There are no Japanese players in the Ensō String Quartet, an ensemble formed in 1999. Its choice of a Japanese Zen term for a circle, including certain types of opposites like perfection and imperfection, seems to be a statement of purpose. At times the ensemble plays with a level of elegance that can seem oriental in nature. But it’s not limited in its approach to any one affect.
At Maverick Concerts in Woodstock, on August 25th , the foursome, consisting Maureen Nelson, violin; John Marcus, violin II; Melissa Reardon, viola; and Richard Belcher, cello; led off its program with hefty Mozart: the Quartet in C, K. 465, known as the “Dissonance” from its visionary-sounding Adagio section beginning the first movement. This section is often played with more drama than the Ensō Quartet gave it, but that calm introduction led to an elegant, full-bodied reading of the movement, with wide dynamics and gratifying attention to detail. The ensemble showed its range with a surprisingly rough episode in the finale. I’ve heard more intense Mozart-playing than this, but I’m not complaining. It was beautiful.

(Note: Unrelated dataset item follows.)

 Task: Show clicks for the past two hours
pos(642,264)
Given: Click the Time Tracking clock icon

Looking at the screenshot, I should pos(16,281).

Britten’s String Quartet No. 2, in C, Op. 36, doesn’t call for elegance very often. This searing piece, part of Maverick’s 100th birthday celebration of the composer, was written during the last year of World War II, and seems to reflect the terror and anguish of war. The first movement in particular contains an amazing progression of moods and affects, and even the relatively calm moments are unsettling. The second movement, Vivace, is a scary tarantella. The finale, longer than the previous two movements combined, is a large scale chaconne, and labeled as such, but with a very modern use of the form which never abandons a thoroughly 20th-century style. The Ensō Quartet’s strong identification with this music made for a compelling experience, and it drew a rare mid-concert standing O from the audience, in which I joined enthusiastically.
After the Britten, Verdi’s String Quartet in E Minor was a kind of mild-flavored dessert. Verdi did approach the string quartet form, which he used to divert himself during a period of delay during rehearsals for Aïda, as an instrumental composer. The only aria-like moments are the second movement, which has an appropriately vocal-sounding theme, and the B section of the third movement, where the cello has a chance to sing. The contrapuntal texture of the opening movement is impressively well done. The finale, labeled Scherzo Fuga, is a fugue in the Beethoven, not Bach, mode. This work may not be a masterpiece, but it’s entertaining and worth an occasional hearing, especially when played this clearly and well. For this listener, though, Verdi’s instrumental writing is outdone by Puccini’s Chrysanthemums, a heartfelt and moving piece for string quartet which was beautifully played as a generous encore.
Saturday night’s concert included a disproportionate amount of talk, but in this Sunday concert—a much longer program—the palaver was limited to 12 minutes.